Again, just like with my review of Return to the Web Planet, I must confess, I love the original Kroton story from 1968/69. It was one of my first Doctor Who stories I watched, and I’ll always love it despite the ridiculous costumes and the slow plot. That’s why I chose this story, because I wanted to experience the sequel.
This story is set in the far future, revolving around a human colony on the planet Onyakis. It’s fun seeing yet another thread of future humanity among the stars, although it’s a bit repetitive seeing the whole ‘we’re the only ones left so where did you come from’ theme. The characters are good, but I felt there might have been too many to occupy an hour story. They needed to cut a few for each character to have time to shine. As for the Krotons themselves? They are teased in very slyly, and slowly. I have seen reviews of people saying that if it was now known that the Krotons were in the story, it would have made for a massive reveal. Yet when the Krotons do appear, they literally just pop up in a scene and go “‘Allo!” There’s no real introduction to them. However, I do love them later in the story, with the massive army of Krotons, the crystalline waterfall of Krotons and the half-human half-kroton hybrid. Some say that this story covers no new ground - I disagree. We get to see another faction of Krotons in their might and strength, and see how they invade planets. In the original Kroton story, they were weak and damaged and there were only two of them. Here, we see them how they would be as an army.

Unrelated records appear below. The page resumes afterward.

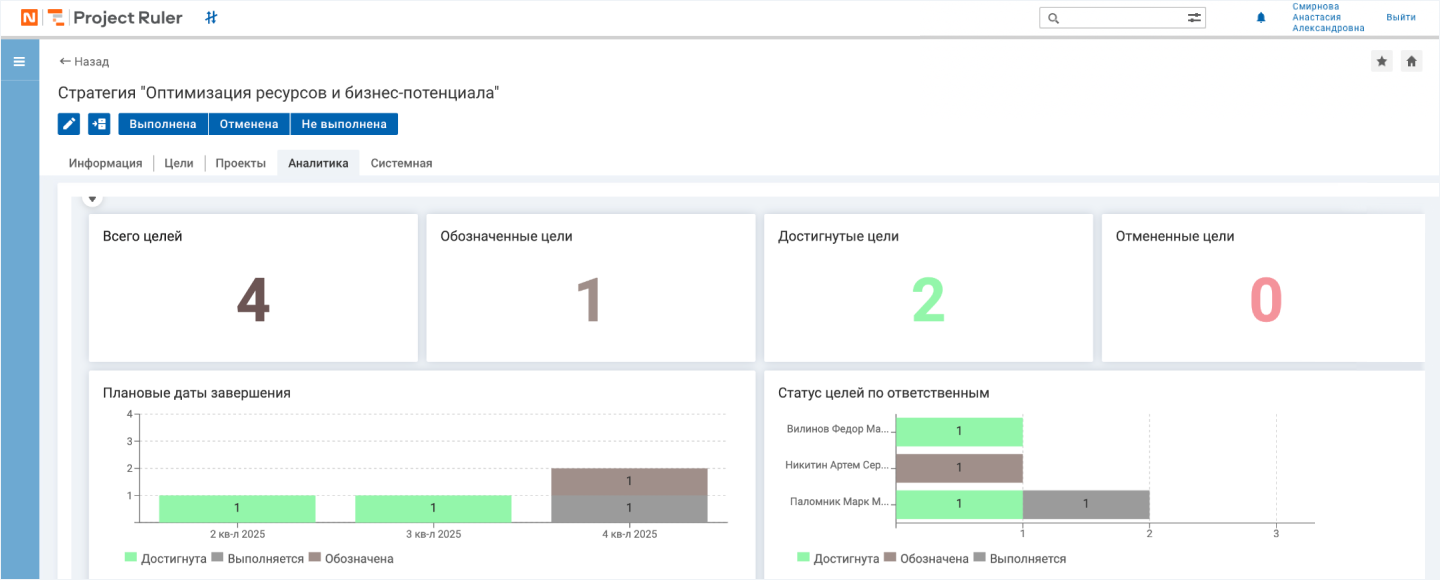Click the move-to-structure icon button
Image resolution: width=1440 pixels, height=580 pixels.
(99, 124)
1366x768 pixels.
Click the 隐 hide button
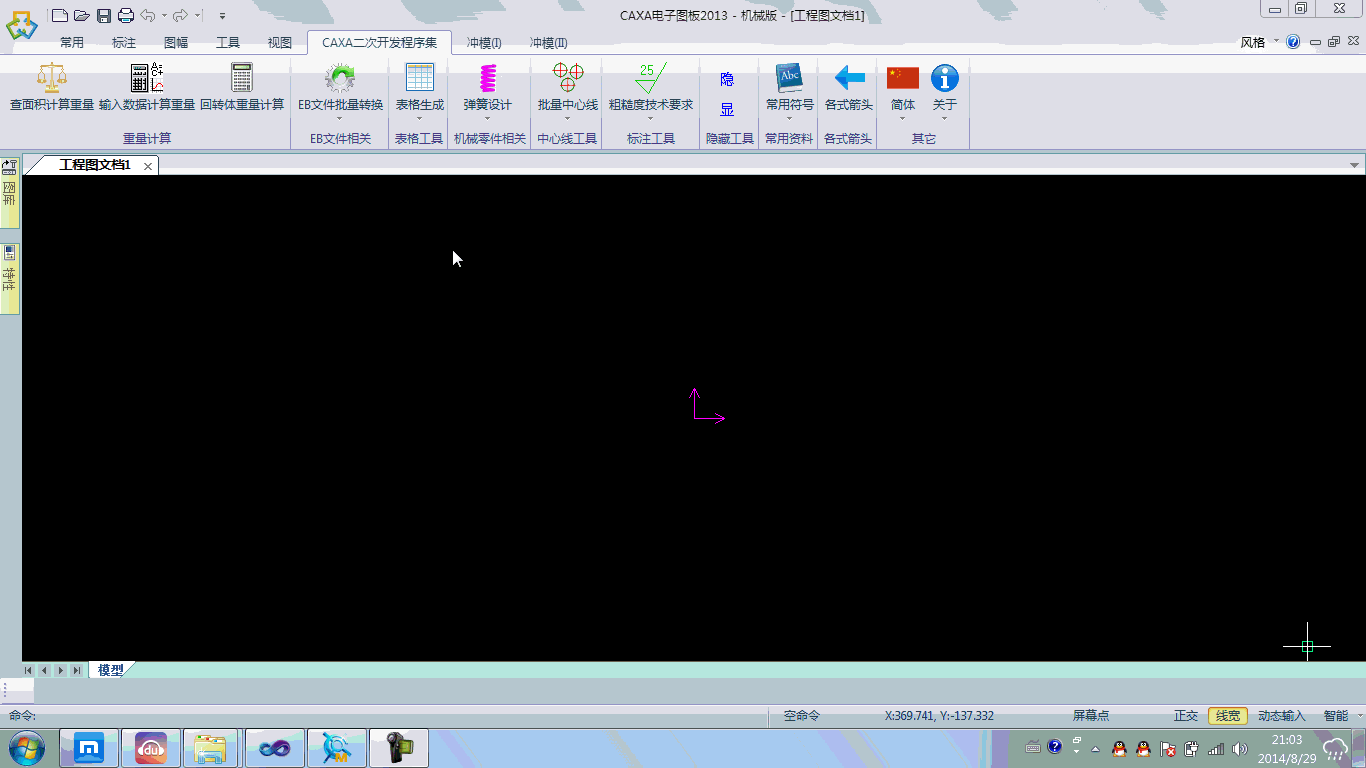[x=727, y=80]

The acting is great from all sides. Obviously, the one to shine is the late Philip Madoc, making his last Doctor Who appearance. He is amazing playing Rag Cobden, and it gives vibes of his other Doctor Who roles, while maintaining his versatility as an actor. Colin and India are great too, bouncing off each other. There’s a lot of chemistry between their characters, as well as the secret Charley possesses that she cannot tell the Doctor. It’s such a great character dilemma, and I’m looking forward to seeing how it develops in other stories.
There is something that is different compared to the other stories in the Return Trilogy, and that is the ending. It is not a cop-out, nor is it an info-dump. It is a solution that works well with the story, corresponds with story development and is enjoyable to listen to. It does come out of nowhere, but it is pretty clever and is sort of teased through the story.
So what did I think of the Return Trilogy? Overall, it’s enjoyable and I loved it. Besides the opener, the stories were strong and had charisma. My favourite is this story, although Return to the Web Planet follows closely. Return of the Daleks is a bit lower, but it’s alright.
Next, I’ll review another Bonus Release, Night of the Stormcrow, by Marc Platt. This story has a great track record, so I’m hoping it lives up to expectations.